Sayangnya, pesan yang dicanangkan O’Shaughnessy belum terlihat nyata dalam pergerakan partai-partai baru. Jangankan melihat program yang terus berlanjut, kegiatan-kegiatan parpol pada masa kampanye hingga saat ini tergolong sepi. Program nyata partai seperti kegiatan sosial sesungguhnya dapat mendatangkan citra yang baik bagi publik dan menghadirkan peluang keterpilihan.
Masih dalam survei yang sama, sebanyak 71,2 persen responden setuju bahwa kegiatan sosial yang diadakan parpol merupakan bentuk kontribusi nyata bagi masyarakat. Hanya 24,1 persen responden yang tidak setuju. Temuan ini seharusnya dapat menjadi sinyal positif bagi parpol, terutama bagi para pendatang baru untuk terjun ke masyarakat secara langsung dengan berbagai kegiatannya.

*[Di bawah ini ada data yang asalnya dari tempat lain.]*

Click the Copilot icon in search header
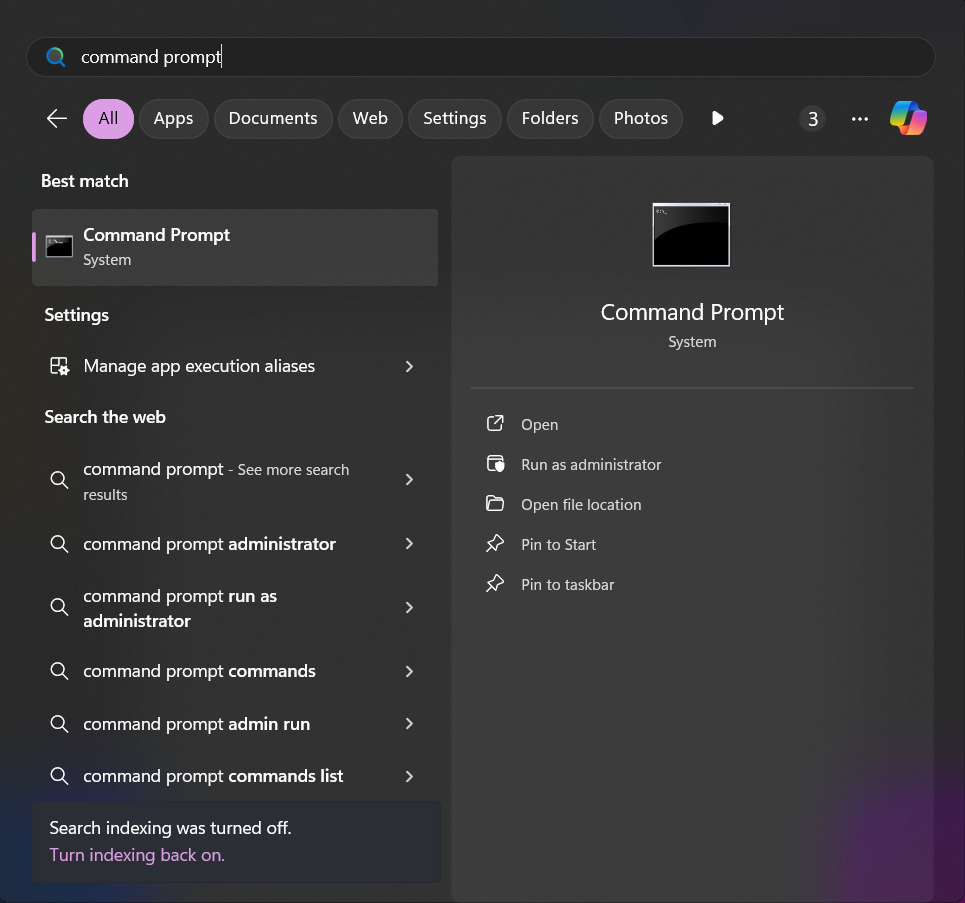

Bagaimanapun, komunikasi ataupun pemasaran politik dua arah menjadi hal yang dinantikan pada masa kampanye ini. Kehadiran parpol-parpol baru, terutama dalam memeriahkan pesta demokrasi tahun depan, selayaknya disertai kehadiran nyata di tengah masyarakat. Dengan begitu, parpol dapat menyampaikan visi misi dan ideologinya dan masyarakat dapat mengenal lebih dekat. (Yohanes Mega Hendarto/LITBANG KOMPAS)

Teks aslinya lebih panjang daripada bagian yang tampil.